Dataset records
◆ ◆ ◆
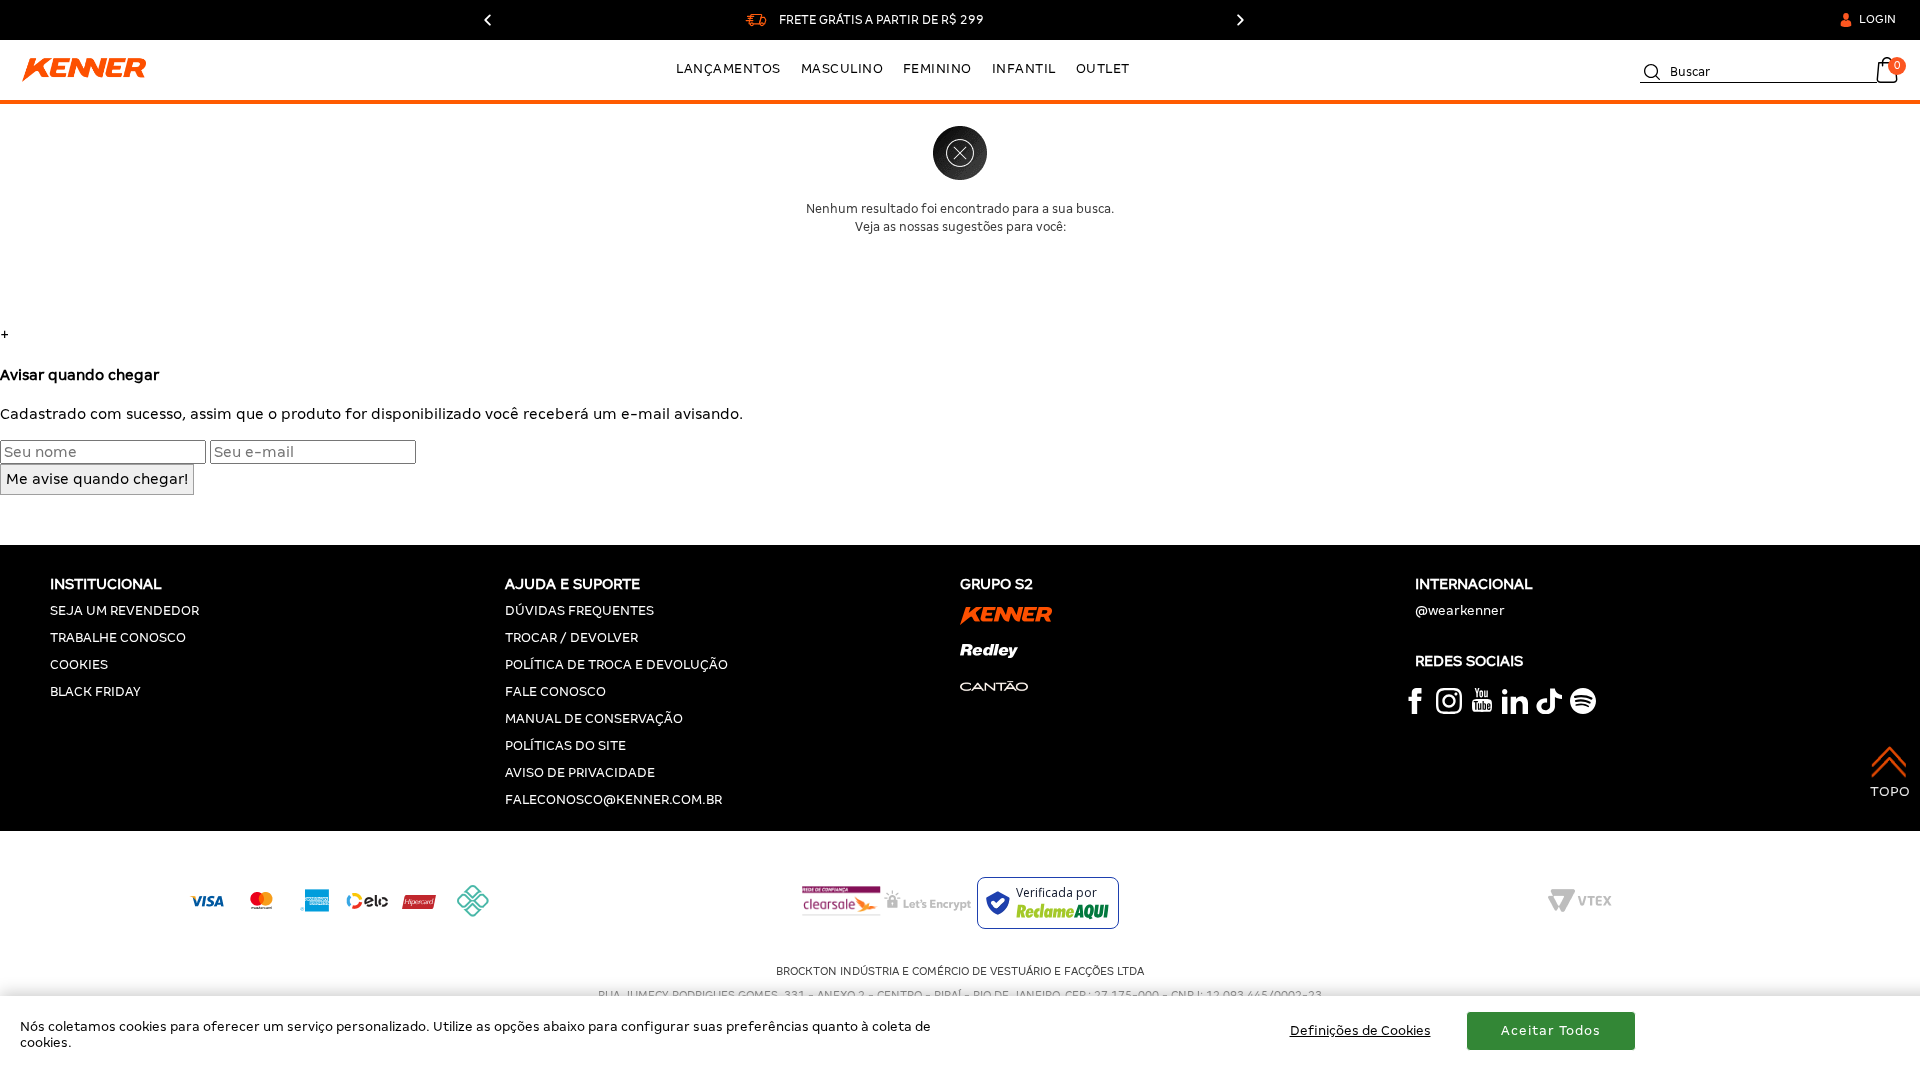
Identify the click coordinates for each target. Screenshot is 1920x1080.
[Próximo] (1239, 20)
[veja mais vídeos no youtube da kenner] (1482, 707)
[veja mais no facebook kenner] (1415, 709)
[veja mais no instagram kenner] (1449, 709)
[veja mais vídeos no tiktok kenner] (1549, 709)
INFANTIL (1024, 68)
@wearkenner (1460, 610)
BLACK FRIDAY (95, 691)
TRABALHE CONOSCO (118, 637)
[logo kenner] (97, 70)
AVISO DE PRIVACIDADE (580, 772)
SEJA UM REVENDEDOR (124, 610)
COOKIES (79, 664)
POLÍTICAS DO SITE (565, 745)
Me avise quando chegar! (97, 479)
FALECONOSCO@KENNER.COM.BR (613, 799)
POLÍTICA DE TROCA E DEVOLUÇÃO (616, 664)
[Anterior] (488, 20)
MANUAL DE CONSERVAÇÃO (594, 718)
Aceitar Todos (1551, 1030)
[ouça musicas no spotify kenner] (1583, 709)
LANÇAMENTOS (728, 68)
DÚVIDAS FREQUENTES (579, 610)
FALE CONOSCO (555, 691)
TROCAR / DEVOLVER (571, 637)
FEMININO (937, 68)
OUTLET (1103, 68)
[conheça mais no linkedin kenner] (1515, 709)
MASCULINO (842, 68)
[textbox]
◆ ◆ ◆
- **Problem statement**: The data above needs to be retyped exactly, with the images left out.

- **Finished task**:
Identify the click coordinates for each target. Screenshot is 1920x1080.
[Próximo] (1239, 20)
[veja mais vídeos no youtube da kenner] (1482, 707)
[veja mais no facebook kenner] (1415, 709)
[veja mais no instagram kenner] (1449, 709)
[veja mais vídeos no tiktok kenner] (1549, 709)
INFANTIL (1024, 68)
@wearkenner (1460, 610)
BLACK FRIDAY (95, 691)
TRABALHE CONOSCO (118, 637)
[logo kenner] (97, 70)
AVISO DE PRIVACIDADE (580, 772)
SEJA UM REVENDEDOR (124, 610)
COOKIES (79, 664)
POLÍTICAS DO SITE (565, 745)
Me avise quando chegar! (97, 479)
FALECONOSCO@KENNER.COM.BR (613, 799)
POLÍTICA DE TROCA E DEVOLUÇÃO (616, 664)
[Anterior] (488, 20)
MANUAL DE CONSERVAÇÃO (594, 718)
Aceitar Todos (1551, 1030)
[ouça musicas no spotify kenner] (1583, 709)
LANÇAMENTOS (728, 68)
DÚVIDAS FREQUENTES (579, 610)
FALE CONOSCO (555, 691)
TROCAR / DEVOLVER (571, 637)
FEMININO (937, 68)
OUTLET (1103, 68)
[conheça mais no linkedin kenner] (1515, 709)
MASCULINO (842, 68)
[textbox]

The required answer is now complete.